Let's do a quick review on how a screen reader user interacts and navigates your website. The main ways a person navigates is by reviewing your site's headings, links, and regions (also called landmarks). This method is the most efficient way to browse your site, as opposed to having the screen reader read through the page from top to bottom.

VoiceOver is one of the top screen reader softwares used by individuals who are blind. If available, you should also be testing with Jaws and NVDA. NVDA is a free option, while Jaws is the popular paid version.

Testing with Voiceover

On your Mac, turn on VoiceOver using the command CMD + F5. If VoiceOver is speaking too fast for you, you can slow down the speed by going to your Settings> Acessibility> VoiceOver> Open Voiceover Utility> Speech > Rate. The standard rate is around 45, but you can increase or decrease based on your specific needs.

On your website, or page you need to test with, activate the Web Rotor with CTRL + Option + U.  It should look something like this.

Screenshot of VoiceOver Web Rotor

Navigate the Links list, Headings list, and the Landmarks list to ensure that everything is appearing correctly.

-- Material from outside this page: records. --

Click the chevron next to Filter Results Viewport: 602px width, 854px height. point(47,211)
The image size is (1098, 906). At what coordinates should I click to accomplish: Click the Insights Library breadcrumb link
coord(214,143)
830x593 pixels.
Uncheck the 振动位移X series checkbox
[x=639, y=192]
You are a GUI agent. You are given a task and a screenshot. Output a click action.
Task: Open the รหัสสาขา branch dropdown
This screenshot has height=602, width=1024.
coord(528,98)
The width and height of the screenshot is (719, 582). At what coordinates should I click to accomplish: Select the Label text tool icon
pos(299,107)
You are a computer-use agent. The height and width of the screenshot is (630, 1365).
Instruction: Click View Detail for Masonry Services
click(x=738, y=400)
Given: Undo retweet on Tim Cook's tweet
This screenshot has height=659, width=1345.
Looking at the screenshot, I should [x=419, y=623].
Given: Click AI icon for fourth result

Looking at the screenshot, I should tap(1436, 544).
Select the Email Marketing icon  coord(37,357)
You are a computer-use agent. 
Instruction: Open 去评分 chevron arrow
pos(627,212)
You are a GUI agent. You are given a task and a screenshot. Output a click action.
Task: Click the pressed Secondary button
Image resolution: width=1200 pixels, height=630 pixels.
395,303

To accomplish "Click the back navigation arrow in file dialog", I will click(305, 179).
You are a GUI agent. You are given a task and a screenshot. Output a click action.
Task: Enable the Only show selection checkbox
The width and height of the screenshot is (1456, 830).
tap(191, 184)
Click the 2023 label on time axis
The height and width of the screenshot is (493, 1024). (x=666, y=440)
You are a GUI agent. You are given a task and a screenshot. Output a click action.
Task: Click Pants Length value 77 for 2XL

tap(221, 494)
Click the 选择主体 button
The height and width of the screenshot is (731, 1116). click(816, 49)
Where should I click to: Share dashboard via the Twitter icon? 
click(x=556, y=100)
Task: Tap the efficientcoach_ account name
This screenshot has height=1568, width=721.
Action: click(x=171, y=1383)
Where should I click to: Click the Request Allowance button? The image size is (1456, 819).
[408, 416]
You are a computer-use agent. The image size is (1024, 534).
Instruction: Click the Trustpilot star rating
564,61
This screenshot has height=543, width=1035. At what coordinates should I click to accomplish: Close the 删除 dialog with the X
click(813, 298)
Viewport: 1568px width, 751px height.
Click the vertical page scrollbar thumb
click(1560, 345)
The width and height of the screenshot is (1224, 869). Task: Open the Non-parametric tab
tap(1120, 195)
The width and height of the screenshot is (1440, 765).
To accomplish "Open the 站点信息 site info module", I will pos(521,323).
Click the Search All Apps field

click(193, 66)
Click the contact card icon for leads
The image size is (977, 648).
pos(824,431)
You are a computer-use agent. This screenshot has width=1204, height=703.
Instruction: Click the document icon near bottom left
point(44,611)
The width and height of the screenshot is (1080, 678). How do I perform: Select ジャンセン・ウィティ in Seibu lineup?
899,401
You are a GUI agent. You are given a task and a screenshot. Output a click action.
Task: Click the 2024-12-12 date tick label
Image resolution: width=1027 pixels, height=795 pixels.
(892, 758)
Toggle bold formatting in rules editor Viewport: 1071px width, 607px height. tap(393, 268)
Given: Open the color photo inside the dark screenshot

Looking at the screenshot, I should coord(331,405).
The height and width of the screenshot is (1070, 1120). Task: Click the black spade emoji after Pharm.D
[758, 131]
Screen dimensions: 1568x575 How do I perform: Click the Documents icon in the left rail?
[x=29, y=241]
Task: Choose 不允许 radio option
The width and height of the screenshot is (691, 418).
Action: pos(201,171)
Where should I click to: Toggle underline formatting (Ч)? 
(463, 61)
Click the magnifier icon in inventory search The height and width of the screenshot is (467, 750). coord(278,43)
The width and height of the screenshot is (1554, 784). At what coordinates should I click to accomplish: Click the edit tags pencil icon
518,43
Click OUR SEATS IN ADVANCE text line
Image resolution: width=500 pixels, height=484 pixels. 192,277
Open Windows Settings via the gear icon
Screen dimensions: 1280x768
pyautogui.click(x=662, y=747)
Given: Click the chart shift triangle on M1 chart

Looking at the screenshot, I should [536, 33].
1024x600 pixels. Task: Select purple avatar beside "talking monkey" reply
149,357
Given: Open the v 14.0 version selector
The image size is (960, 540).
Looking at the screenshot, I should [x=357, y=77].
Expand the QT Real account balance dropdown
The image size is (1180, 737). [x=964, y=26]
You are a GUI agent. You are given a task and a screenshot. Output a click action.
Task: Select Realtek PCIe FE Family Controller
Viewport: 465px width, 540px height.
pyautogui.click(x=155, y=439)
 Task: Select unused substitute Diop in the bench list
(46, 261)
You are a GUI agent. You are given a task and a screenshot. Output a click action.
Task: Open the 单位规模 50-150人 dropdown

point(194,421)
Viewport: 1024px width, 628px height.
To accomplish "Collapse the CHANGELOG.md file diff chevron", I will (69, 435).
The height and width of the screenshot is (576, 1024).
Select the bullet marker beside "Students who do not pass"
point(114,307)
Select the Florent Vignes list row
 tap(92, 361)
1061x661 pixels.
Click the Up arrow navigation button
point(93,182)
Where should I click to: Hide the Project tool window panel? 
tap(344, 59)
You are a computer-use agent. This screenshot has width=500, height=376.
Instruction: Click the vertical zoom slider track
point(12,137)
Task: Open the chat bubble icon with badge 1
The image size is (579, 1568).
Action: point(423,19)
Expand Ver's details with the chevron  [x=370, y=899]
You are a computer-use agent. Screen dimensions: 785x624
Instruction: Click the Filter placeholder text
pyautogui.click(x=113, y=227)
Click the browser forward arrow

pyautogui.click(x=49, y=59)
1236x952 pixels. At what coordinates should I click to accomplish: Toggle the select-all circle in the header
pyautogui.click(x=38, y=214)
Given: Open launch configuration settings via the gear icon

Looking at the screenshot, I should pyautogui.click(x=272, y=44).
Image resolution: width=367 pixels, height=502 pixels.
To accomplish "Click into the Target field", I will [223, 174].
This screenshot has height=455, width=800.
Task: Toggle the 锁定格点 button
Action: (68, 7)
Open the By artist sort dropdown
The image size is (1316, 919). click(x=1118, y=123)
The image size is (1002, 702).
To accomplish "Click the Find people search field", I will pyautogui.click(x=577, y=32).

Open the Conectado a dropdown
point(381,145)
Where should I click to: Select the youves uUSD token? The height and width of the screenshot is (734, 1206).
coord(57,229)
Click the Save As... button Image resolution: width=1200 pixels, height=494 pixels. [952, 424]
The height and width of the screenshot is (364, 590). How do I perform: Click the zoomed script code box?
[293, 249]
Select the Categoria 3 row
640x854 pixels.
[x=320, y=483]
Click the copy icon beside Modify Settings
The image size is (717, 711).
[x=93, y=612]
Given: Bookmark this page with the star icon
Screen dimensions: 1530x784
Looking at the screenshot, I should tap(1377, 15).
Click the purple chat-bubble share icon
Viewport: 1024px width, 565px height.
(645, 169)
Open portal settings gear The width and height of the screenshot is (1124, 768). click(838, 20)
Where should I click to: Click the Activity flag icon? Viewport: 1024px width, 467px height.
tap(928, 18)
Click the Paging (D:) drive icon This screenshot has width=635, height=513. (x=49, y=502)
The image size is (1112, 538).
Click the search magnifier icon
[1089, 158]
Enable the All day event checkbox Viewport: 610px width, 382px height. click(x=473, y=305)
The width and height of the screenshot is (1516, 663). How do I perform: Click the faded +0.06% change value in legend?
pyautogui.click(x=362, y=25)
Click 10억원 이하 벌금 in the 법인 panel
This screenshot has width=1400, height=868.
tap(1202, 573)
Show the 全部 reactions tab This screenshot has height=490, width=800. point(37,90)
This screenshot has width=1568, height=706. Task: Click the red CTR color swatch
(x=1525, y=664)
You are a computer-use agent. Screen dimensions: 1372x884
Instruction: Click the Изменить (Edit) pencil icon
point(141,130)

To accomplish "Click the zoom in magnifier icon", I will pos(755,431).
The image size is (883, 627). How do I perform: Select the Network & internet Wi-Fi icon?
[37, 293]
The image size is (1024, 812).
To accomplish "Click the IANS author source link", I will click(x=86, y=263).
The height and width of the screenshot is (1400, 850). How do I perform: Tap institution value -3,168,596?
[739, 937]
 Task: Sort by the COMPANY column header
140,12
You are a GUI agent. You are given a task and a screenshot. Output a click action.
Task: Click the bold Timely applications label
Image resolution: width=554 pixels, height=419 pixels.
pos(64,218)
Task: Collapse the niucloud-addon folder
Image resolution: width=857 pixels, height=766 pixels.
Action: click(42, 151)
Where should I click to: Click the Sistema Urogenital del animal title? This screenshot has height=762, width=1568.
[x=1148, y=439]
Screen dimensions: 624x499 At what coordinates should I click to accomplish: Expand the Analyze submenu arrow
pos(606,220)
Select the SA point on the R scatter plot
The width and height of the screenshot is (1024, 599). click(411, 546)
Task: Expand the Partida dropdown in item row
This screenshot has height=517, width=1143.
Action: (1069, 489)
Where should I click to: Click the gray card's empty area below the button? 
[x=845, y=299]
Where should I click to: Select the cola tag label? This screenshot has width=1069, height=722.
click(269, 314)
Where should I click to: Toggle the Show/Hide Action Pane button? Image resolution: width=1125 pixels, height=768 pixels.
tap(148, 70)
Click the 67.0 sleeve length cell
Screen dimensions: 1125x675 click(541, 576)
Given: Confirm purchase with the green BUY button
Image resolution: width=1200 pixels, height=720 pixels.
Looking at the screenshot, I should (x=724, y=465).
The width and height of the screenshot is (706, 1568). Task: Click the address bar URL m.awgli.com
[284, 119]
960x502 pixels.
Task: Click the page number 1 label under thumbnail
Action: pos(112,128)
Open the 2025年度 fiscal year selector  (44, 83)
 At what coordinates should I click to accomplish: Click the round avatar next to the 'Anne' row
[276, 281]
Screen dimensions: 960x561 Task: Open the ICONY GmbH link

Here are some navigation commands that you can play with:

Arrow Keys <- and -> to change panes in the Web Rotor

Enter key to move VoiceOver focus to item from the Web Rotor

CTRL + Option + Spacebar to activate a link, button, or element

CTRL + Option + Arrow Keys to explore content 

CTRL + Option + CMD + H to move forward by Heading

CTRL + Option + CMD + Shift+ H to move backward by Heading

CTRL + Option + W to have a word spelled out

CMD + L to navigate to the address bar

What You Want to See in the Web Rotor

You want to make sure that all of your headings and links are easy to understand and tagged correctly. Remember, if you can't navigate your own website with your eyes closed, it needs some work. If you don't see anything wrong, let's move on to testing your elements. 


Let's begin with any forms on your website; this is one of the most significant issues we see here at CommonAccess. The forms you are interacting with should tell you exactly what is expected or needed from the user. If it doesn't, you need to fix that. Once that is fixed, test the CAPTCHA. Can you activate the CAPTCHA and complete it without using your mouse and with your eyes closed? If you can, pat yourself on the back; we almost never see that.

Wrapping Up

Now that we've hit the highlights for testing with VoiceOver, you can begin testing with other major screenreaders found on the market. In 2018, the top screenreaders found on the market NVDA, Jaws, and VoiceOver. They all interact with your website similarly, but not 100% the same. Put in the time to test for accessibility now to "future-proof" your site later.